Serbest; hür, özgür, belli kurallara bağlı olmayan, tutuklu olmayan, esir veya bağımlı olmayan, herhangi bir kısıtlamaya, şarta ve zorlamaya bağlı olmadan davranabilen, istediği gibi karar verip istediği gibi hareket edebilen, herhangi bir güç tarafından engellenmeyen, bir şeye veya yere bağlı olmayan, o anda yapacak bir işi olmayan, o sırada boş olan, rahat hareket eden, rahat konuşan, sıkılgan ve utangaç davranmayan, davranışlarında görgü kurallarını yada toplumun verdiği hükümleri fazla umursamayan gibi anlamlara gelir. İşte serbest kelimesi ile ilgili cümleler.
– Sorgulamanın ardından savcı serbest bırakmış.

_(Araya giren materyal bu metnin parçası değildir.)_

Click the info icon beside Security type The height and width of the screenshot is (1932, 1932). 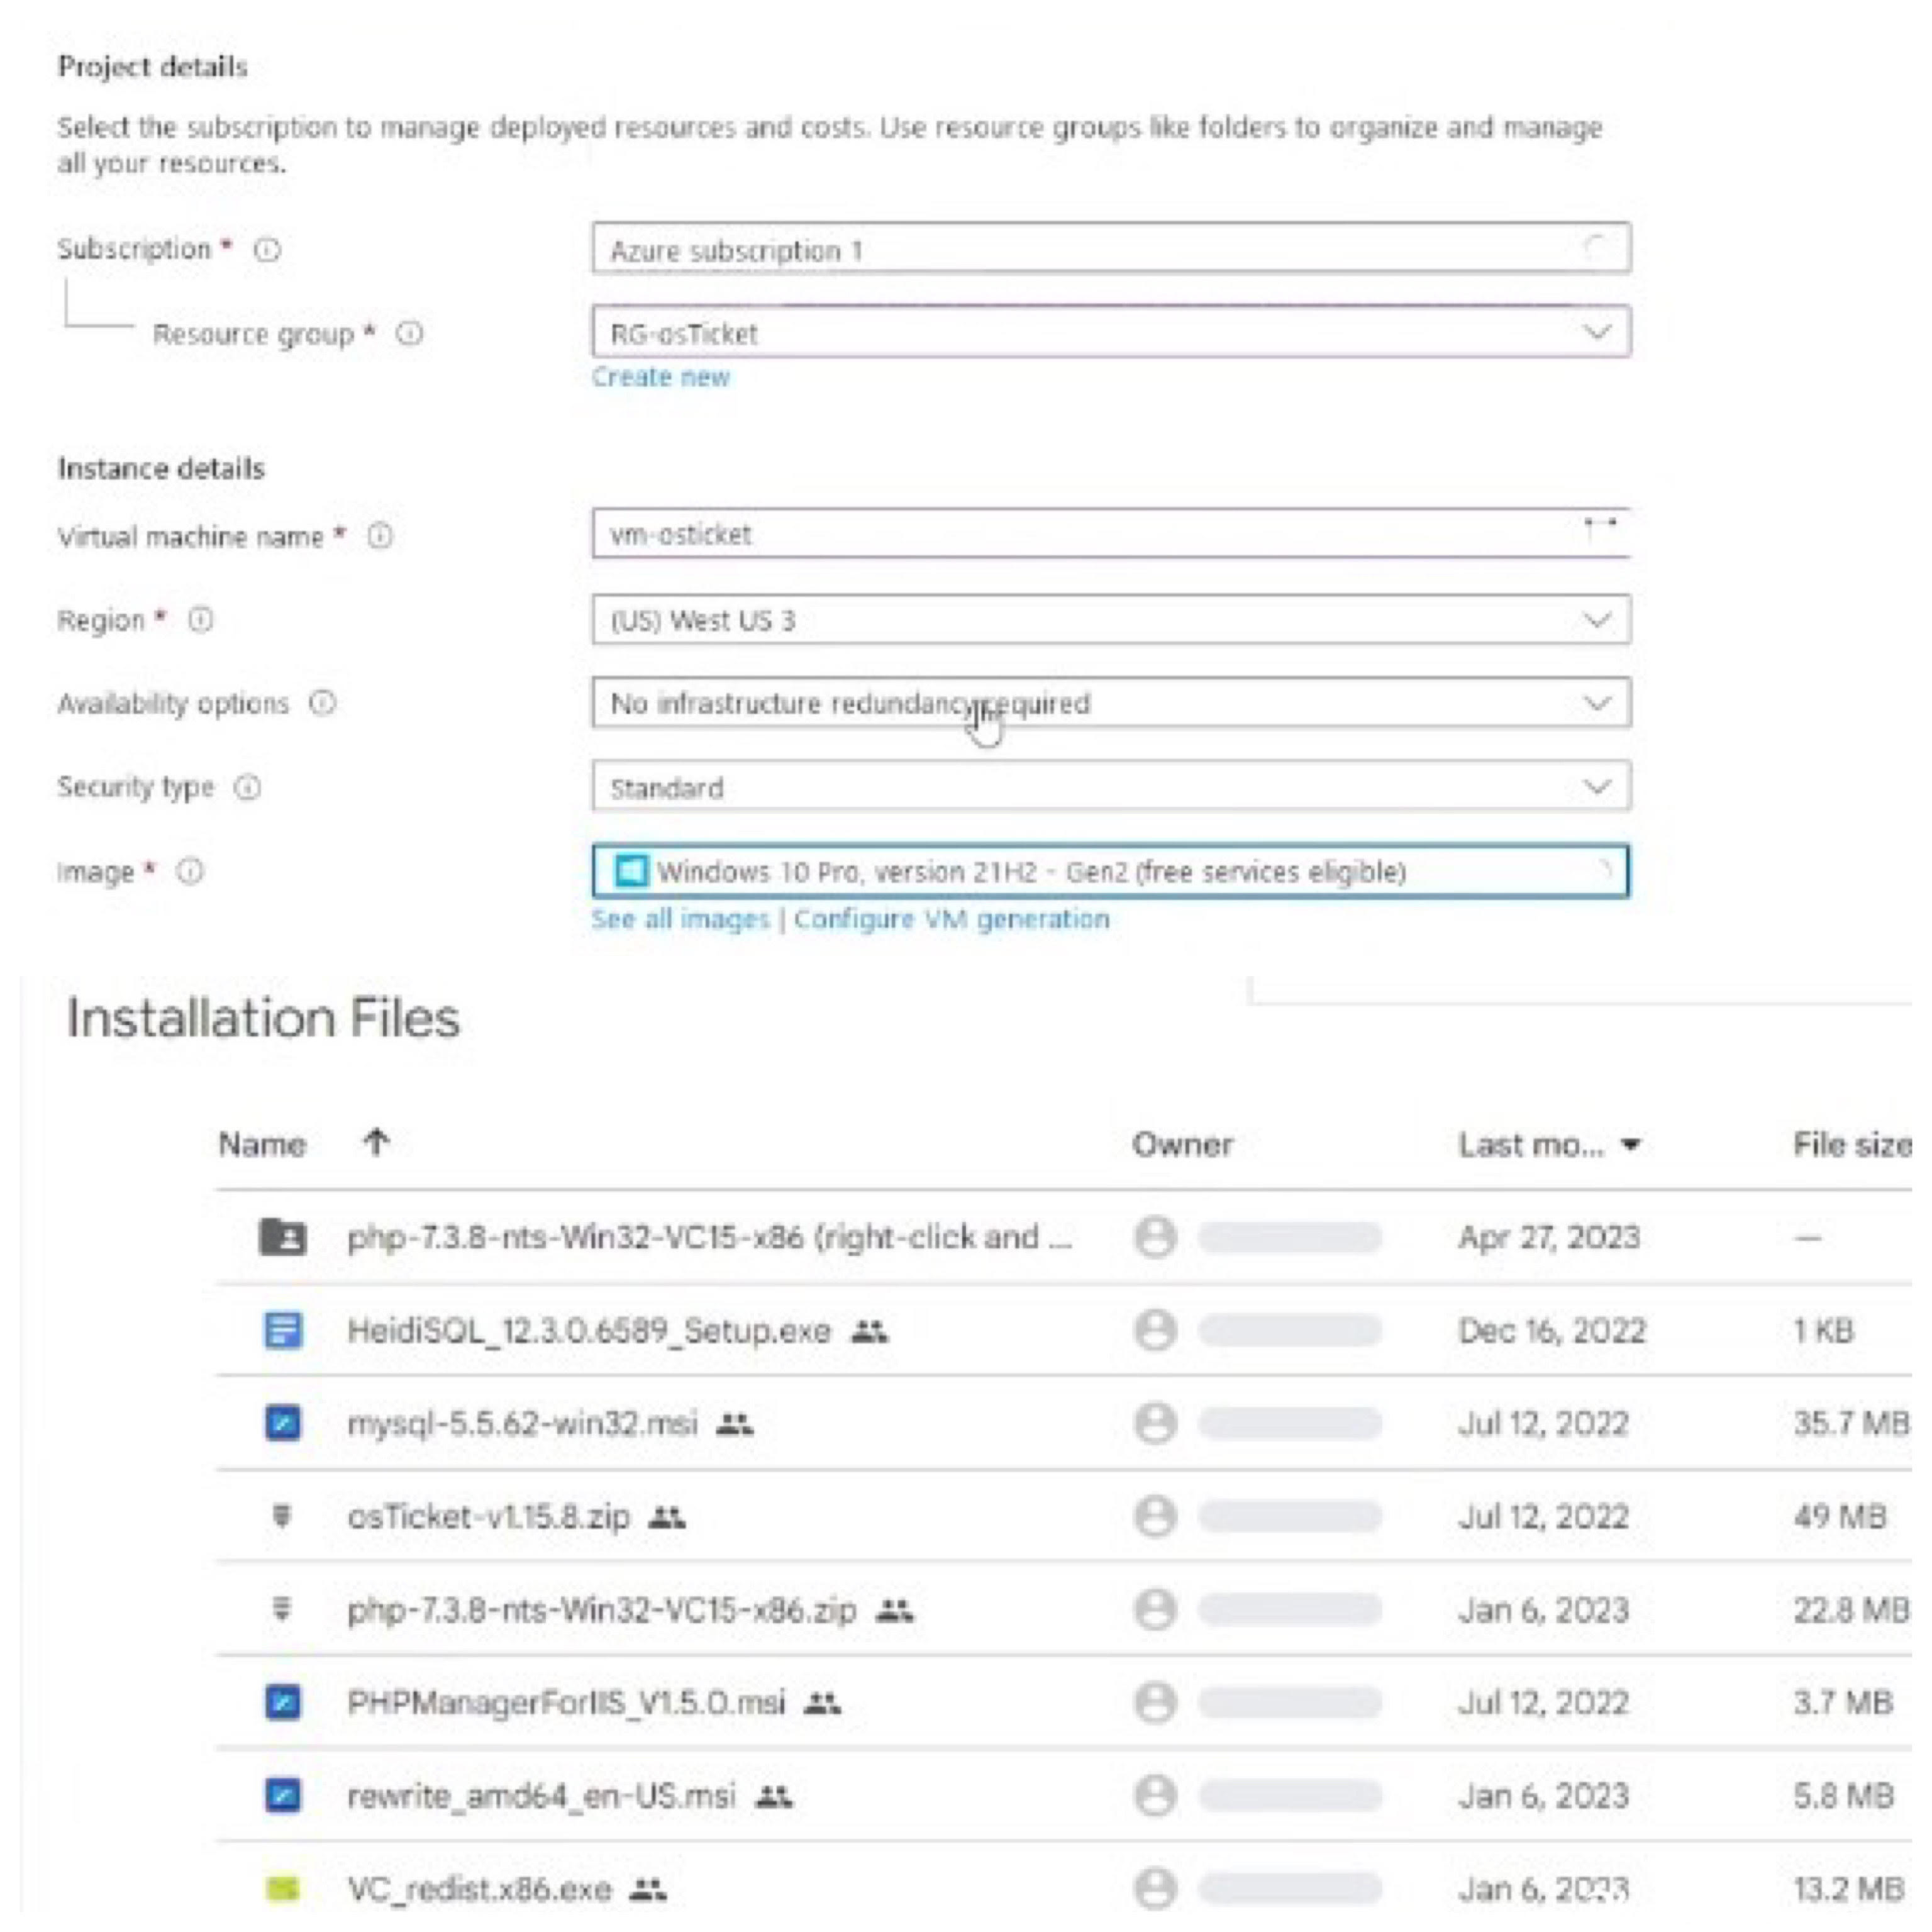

– Ona, serbest olsaydı Erenköyü’nden başka nereye gidebileceğini sordum. (P. Safâ)
– Huzurda serbest, tabiî oturuşu sadrâzamı çok şaşırttı. (Ö. Seyfeddin)
– Babâîler isyânını besleyen asıl kuvvet mevcut otoriteyi tanımaya hiç de râzı olmayan, sürülerine serbest otlak, kendilerine beylik arayan Harezm kabîleleridir. (A. H. Tanpınar)
– Öğleyin serbestim, gelebilirsin.
– Ben küçük olduğum için kadınlar arasında dolaşıyor, her yere serbestçe girip çıkıyordum. (K. Nâdir).
– Güç vaziyetimde beni biraz daha serbest bırakmak için yengemin odadan çıkmasından da müteessir oldum. (P. Safâ)
– Ötekilere de pek serbest davranır isem de onlar benden utanırlar. (M. Ş. Esendal)
– Son derece hassas, doğru, samîmî, serbest. (Ö. Seyfeddin)
– Bugün seni serbest bırakıyorum, ne yaparsan yap.
– Dallar ve yapraklar arasında görünen mâi ve serbest semâ parçalarına (…) durup bakıyordu. (A. Hâşim)
– Aklî muvâzenesi pek sağlam bulunmadığı için serbest bırakıldı. (S. Fâik)
– Hasan geçen ay ceza evinden serbest bırakıldı.
– Grazya her hususta serbest. (Ö. Seyfeddin)
– Fakat onlar donmuş avuçlarıyle zamânı da yakalıyorlar, durduruyorlar ve hayâtımın serbest akışına mâni oluyorlar. (P. Safâ)
– Elde hiçbir delil olmadığı için serbest bıraktık.
– O yaşta bir genç kızı pek serbest bırakmak doğru değil. (R. N. Güntekin)
– Kız o kadar serbestti ki on dakîka içinde on senelik lâflar konuştuk. (Ö. Seyfeddin)
– Saat beşten sonra serbest misin?
– Hâsılı bahçeye serbest bir orman manzarası verdirmek için bilseniz ne kadar çalıştım. (A. Hâşim)
– Serbest çalışmak için bir iş yeri açtı.
– Kent’e giriş çıkışlar serbest olmuş.